__SELECTED TEXT__
^^^^^^^^^^^^^^^^

Dumbarton Harp
- Full name: Dumbarton Harp Football Club
- Founded: 1894
- Dissolved: 1925
- Ground: Meadow Park, Dumbarton
- 1924–25: Scottish Football League Division Three, Record expunged
| Home colours |

= Dumbarton Harp F.C. =

Association football club in West Dunbartonshire, Scotland

Dumbarton Harp Football Club was a football club based in the town of Dumbarton in the west of Scotland. They were formed in 1894 by Irish Catholic immigrants to the area in a similar way to the formation of Celtic in Glasgow and Hibernian in Edinburgh.

There was also a junior club at the same time as Dumbarton Harp, formed in 1906. Their first game was against "Corinthians" (probably the local "Dumbarton Corinthians" that were around at this time) on 22 August 1906, losing 2–1.

==History==
Dumbarton Harp played the majority of their existence in local football leagues, such as the Glasgow and District Junior League, which they joined in their inaugural season, or the Inter County Football League in season 1916–17. In 1910 they were champions of the Scottish Football Union which they left in 1912 to participate in the Scottish Reserve Football League. They did play for a short spell in the Scottish Football League when it expanded to a three division set up in the 1920s. They finished tenth (out of 16 clubs) in the inaugural Division Three in the 1923–24 season, but withdrew midway through the 1924–25 season when it became clear they could not meet their financial commitments, and were disbanded.

^^^^^^^^^^^^^^^^

__OBJECTIVE A__
Can you write out the passage of the Dumbarton Harp piece that opens with the words containing "Dumbarton Harp Football Club was" and closes with "1906, losing 2–1.", keeping every word unchanged?
The Dumbarton Harp piece and the listing come from separate, unrelated sources.

__Listing of text and element pointing__
^^^^^^^^^^^^^^^^

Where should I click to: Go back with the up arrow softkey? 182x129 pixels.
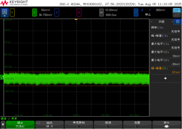[3, 125]
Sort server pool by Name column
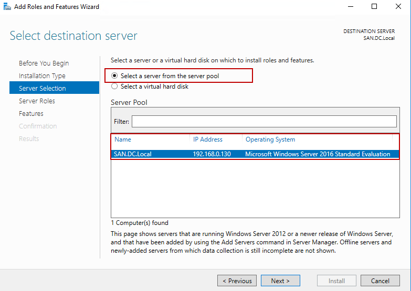Image resolution: width=411 pixels, height=291 pixels. tap(123, 139)
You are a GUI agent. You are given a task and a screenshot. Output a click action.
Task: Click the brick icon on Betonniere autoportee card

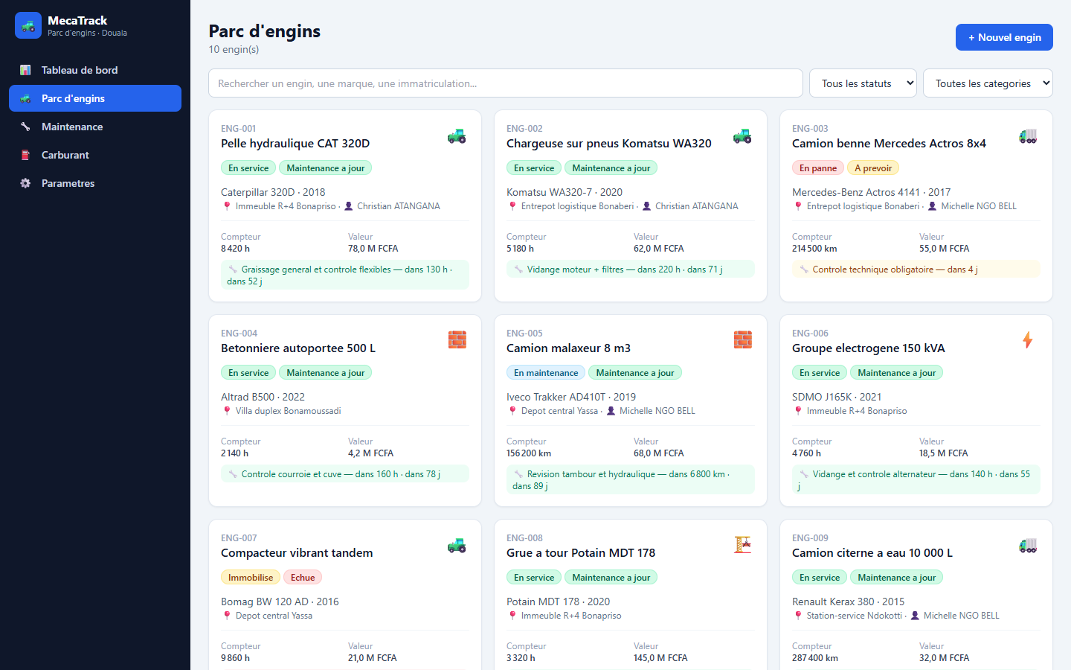(457, 340)
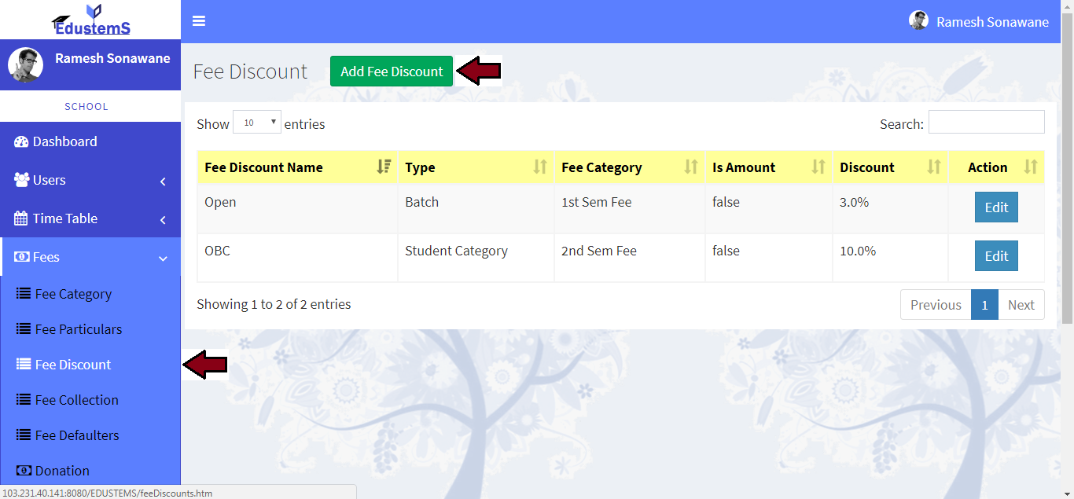1074x499 pixels.
Task: Click the top-right user avatar
Action: click(x=918, y=21)
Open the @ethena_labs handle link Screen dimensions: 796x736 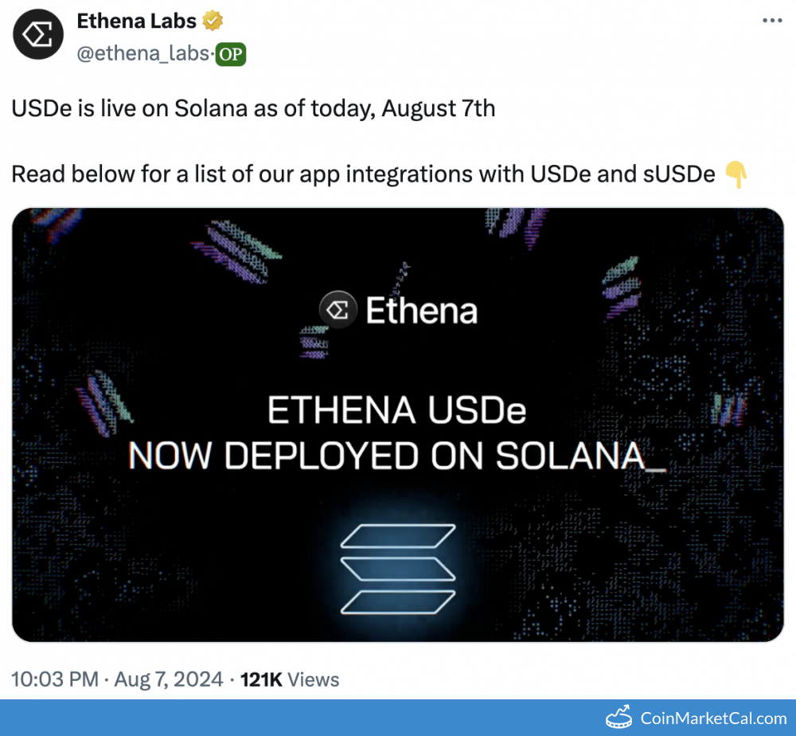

^^^^^^^^^^^^^^^^

__OBJECTIVE B__
Repeat every line of the listing above word for word, leaving out the pictures.

__EXPECTED ANSWER A__
Dumbarton Harp Football Club was a football club based in the town of Dumbarton in the west of Scotland. They were formed in 1894 by Irish Catholic immigrants to the area in a similar way to the formation of Celtic in Glasgow and Hibernian in Edinburgh.

There was also a junior club at the same time as Dumbarton Harp, formed in 1906. Their first game was against "Corinthians" (probably the local "Dumbarton Corinthians" that were around at this time) on 22 August 1906, losing 2–1.

__EXPECTED ANSWER B__
Where should I click to: Go back with the up arrow softkey? 182x129 pixels.
[3, 125]
Sort server pool by Name column
Image resolution: width=411 pixels, height=291 pixels. tap(123, 139)
You are a GUI agent. You are given a task and a screenshot. Output a click action.
Task: Click the brick icon on Betonniere autoportee card

(457, 340)
1074x499 pixels.
Task: Click the top-right user avatar
Action: click(x=918, y=21)
Open the @ethena_labs handle link Screen dimensions: 796x736 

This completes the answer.